■ Document segment
Start

These buffalo chicken pinwheels have cream cheese, cheddar, optional blue cheese, ranch seasoning, and you can make them two ways! Bake them up in puff pastry for a rich and flaky appetizer. Or, wrap the filling in tortillas for an easy, no-cook party snack. These pinwheels are amazing for get togethers, game day, tailgating, & more!

White plates of buffalo chicken pinwheels on a white counter next to glasses of beer and white bowls of buffalo sauce and chives.

Very slowly but kind of surely, I am peeling myself off the couch to begin the post-holiday recovery process. That is, drinking a gallon of water, eating some kale, and thinking about taking down the Christmas tree. And how convenient that post-holiday recovery coincides perfectly with Super Bowl preparations?

I know that the Super Bowl is technically about football, but it’s also my Super Bowl in terms of snacks. I’ve literally been collecting football food recipes ever since I was in culinary school and made my first batch of fried cheese curds. And now I’ve created all kinds of football recipes like garlic butter chicken wings, loaded waffle fries, and spicy ranch snack mix.

These pinwheels basically taste like the classic wings you know and love but in a carby, bite-sized package. You can make them hot or cold – I personally like the puff pastry version cause I just can’t resist those flaky layers. But my husband likes them cold, so do with that what you will. Let me tell you a few other reasons to add this recipe to your watch party menu!

  • The filling has buffalo sauce and ranch seasoning for that classic wing combo.

End

■ Parts of the exercise
1) Copy the passage of the buffalo chicken pinwheel text from "White plates of" to "Super Bowl preparations?".
2) Answer these questions using the buffalo chicken pinwheel text.
(a) What two wrappers can hold the pinwheel filling?
(b) What did the writer make a first batch of while in culinary school?
(c) Which version of the pinwheels does the writer's husband prefer?
3) Continue the buffalo chicken pinwheel text from the point where it ends.

■ Data provided
Start

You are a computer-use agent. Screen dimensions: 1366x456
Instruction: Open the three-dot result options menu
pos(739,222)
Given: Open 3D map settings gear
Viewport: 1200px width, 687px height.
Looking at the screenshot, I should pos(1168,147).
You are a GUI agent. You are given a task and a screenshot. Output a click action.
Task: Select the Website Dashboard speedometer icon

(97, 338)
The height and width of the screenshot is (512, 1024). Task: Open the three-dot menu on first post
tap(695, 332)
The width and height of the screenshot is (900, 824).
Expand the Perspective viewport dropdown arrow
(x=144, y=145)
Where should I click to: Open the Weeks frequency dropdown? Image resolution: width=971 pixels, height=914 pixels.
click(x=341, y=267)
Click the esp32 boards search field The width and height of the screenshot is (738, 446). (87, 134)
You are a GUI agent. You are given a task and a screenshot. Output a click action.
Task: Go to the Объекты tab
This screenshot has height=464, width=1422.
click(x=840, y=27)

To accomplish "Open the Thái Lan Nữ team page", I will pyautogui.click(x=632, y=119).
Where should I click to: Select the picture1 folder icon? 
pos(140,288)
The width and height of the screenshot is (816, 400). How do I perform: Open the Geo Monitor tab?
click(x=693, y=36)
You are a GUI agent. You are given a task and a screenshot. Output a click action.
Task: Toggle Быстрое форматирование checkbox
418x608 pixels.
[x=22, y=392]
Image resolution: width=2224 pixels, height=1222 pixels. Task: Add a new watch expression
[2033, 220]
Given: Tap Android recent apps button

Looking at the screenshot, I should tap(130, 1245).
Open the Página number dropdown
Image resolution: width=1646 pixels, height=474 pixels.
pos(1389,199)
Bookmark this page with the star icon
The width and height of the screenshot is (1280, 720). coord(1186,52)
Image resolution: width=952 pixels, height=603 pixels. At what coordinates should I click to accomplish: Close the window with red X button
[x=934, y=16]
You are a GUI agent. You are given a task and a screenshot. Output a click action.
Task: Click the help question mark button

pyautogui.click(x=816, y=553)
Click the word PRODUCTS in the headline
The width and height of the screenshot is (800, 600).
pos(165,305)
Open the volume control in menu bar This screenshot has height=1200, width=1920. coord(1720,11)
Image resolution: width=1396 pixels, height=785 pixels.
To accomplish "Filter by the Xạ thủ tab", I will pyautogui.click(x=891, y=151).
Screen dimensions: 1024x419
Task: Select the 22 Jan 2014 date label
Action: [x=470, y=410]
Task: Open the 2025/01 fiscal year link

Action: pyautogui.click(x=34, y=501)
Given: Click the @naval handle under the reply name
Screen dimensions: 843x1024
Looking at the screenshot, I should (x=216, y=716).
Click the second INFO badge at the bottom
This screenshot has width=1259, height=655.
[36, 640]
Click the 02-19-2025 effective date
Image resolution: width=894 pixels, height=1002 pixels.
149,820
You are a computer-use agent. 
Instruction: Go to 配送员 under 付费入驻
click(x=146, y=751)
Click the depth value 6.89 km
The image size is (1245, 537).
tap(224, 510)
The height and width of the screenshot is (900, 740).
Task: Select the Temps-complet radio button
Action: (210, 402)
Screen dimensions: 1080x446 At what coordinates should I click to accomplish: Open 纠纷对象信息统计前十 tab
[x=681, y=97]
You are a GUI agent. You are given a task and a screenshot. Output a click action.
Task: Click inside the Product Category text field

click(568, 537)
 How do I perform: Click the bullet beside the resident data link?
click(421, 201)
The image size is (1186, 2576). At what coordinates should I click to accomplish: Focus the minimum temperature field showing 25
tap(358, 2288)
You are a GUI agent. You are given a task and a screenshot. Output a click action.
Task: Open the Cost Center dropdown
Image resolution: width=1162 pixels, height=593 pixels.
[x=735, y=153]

End

■ Task-by-task outputs
1)
White plates of buffalo chicken pinwheels on a white counter next to glasses of beer and white bowls of buffalo sauce and chives.

Very slowly but kind of surely, I am peeling myself off the couch to begin the post-holiday recovery process. That is, drinking a gallon of water, eating some kale, and thinking about taking down the Christmas tree. And how convenient that post-holiday recovery coincides perfectly with Super Bowl preparations?

2)
(a) Puff pastry, baked, or tortillas, with no cooking.
(b) Fried cheese curds.
(c) The cold version.

3)
  • Bake it in puff pastry for a warm app or roll it up in tortillas for a no-cook recipe!
  • These pinwheels are make-ahead for stress-free snacking.
  • They are beyond easy to make. No fancy ingredients or tools required.

Can’t get enough buffalo chicken appetizers? Try my slow cooker buffalo chicken dip next!

Rotisserie or canned chicken

White and brown bowls of chicken, cheddar, blue cheese, chives, ranch seasoning, and tortillas on a white counter next to hot sauce and cream cheese.

Obviously, you can make your own shredded chicken for this recipe. But I love a good shortcut. I typically use chopped up rotisserie chicken – just make sure to remove the skin and bones. You can also use canned chicken if you like! The point is, you want it to be cooked.

Other than chicken, grab some cream cheese, cheddar cheese, blue cheese, buffalo sauce, ranch seasoning, and chives or green onions. If you’re making baked pinwheels, make sure you have a package of puff pastry and an egg. For no-cook, use burrito size flour tortillas.

Use freshly-shredded cheddar cheese and freshly-crumbled blue cheese, please and thank you. Pre-shredded will make the filling grainy and weird.

Make the filling

A silver bowl of chicken, hot sauce, ranch seasoning, cream cheese, cheddar, chives, and blue cheese on a white counter.
Add the cream cheese, cheddar, blue cheese, buffalo sauce, ranch seasoning, chives, & cooked chicken to a large mixing bowl.
A silver bowl of buffalo chicken cream cheese filling on a white counter.
Use a hand mixer or stand mixer to combine the filling just until it’s creamy. Scrape down the sides of the bowl to make sure it’s well-mixed!

I like to use a stand mixer or hand mixer for easy mixing. But you can also fold everything together by hand, it’ll just be a little bit of an arm workout.

Bake in puff pastry

Hands using a rolling pin to roll puff pastry on a wood board.
Roll each sheet of puff pastry into a 10×12-inch rectangle.
A hand using a rubber spatula to spread buffalo chicken pinwheels filling on puff pastry.
Evenly spread half of the filling over each sheet of pastry.
Rolled puff pastry on a wood board.
Roll the puff pastry sheets into logs. Chill for 30-60 minutes.
Sliced puff pastry buffalo chicken pinwheels on a wood board.
Once the puff pastry logs are nice and chilled, cut them into 1/2-inch slices.
A hand using a pastry brush to brush egg wash on buffalo chicken pinwheels.
Brush the pinwheels with egg wash and bake at 400°F (204°C) for 15-18 minutes.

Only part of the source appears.